Morris Donati infatti non è più il direttore sportivo della Triestina, e a comunicarlo è stata la stessa società alabardata con una nota ai media.

Non si conoscono le motivazioni della scelta, ma il fatto che questa arrivi a pochi giorni dal termine della sessione di mercato fa capire che il Club non si può considerare soddisfatto dal lavoro svolto dall'ormai ex DS.

Una campagna trasferimenti che è stata tutt'altro che semplice per la società alabardata, con vari addii importanti da registrare.

A cominciare da quello di bomber Facundo Lescano, che aveva espresso la volontà di andare via da Trieste, fino ad arrivare alla rescissione dell'ex capitano Alessandro Malomo.

La rosa ha qualche buco, soprattutto nel reparto arretrato e sulla trequarti, dove non si è riusciti a dare la profondità auspicabile per una squadra di vertice e che vuole lottare per la promozione.

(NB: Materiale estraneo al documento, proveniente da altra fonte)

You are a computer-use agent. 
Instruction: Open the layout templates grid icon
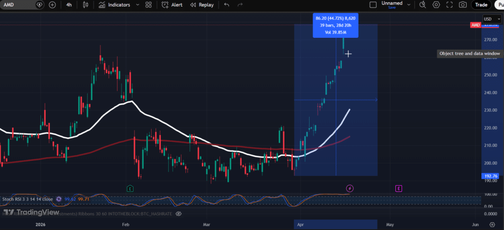tap(149, 5)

Ci sono però stati anche dei buoni acquisti, come quelli delle punte Olivieri e Krollis, oltre che dei mediani Voca e Attys e del centrale difensivo Frare.

Ma soprattutto si sono respinti gli assalti dalla Serie B per Omar Correia, che vivrà così la sua seconda stagione in alabardato (almeno fino a gennaio).

Non abbastanza però evidentemente per il Club, se ha appunto preso la decisione di sollevare dall'incarico Donati.

L'esonero ha effetto immediato, e la società si riserva la possibilità di cercare a breve un sostituto che possa occupare la posizione dirigenziale ormai vacante.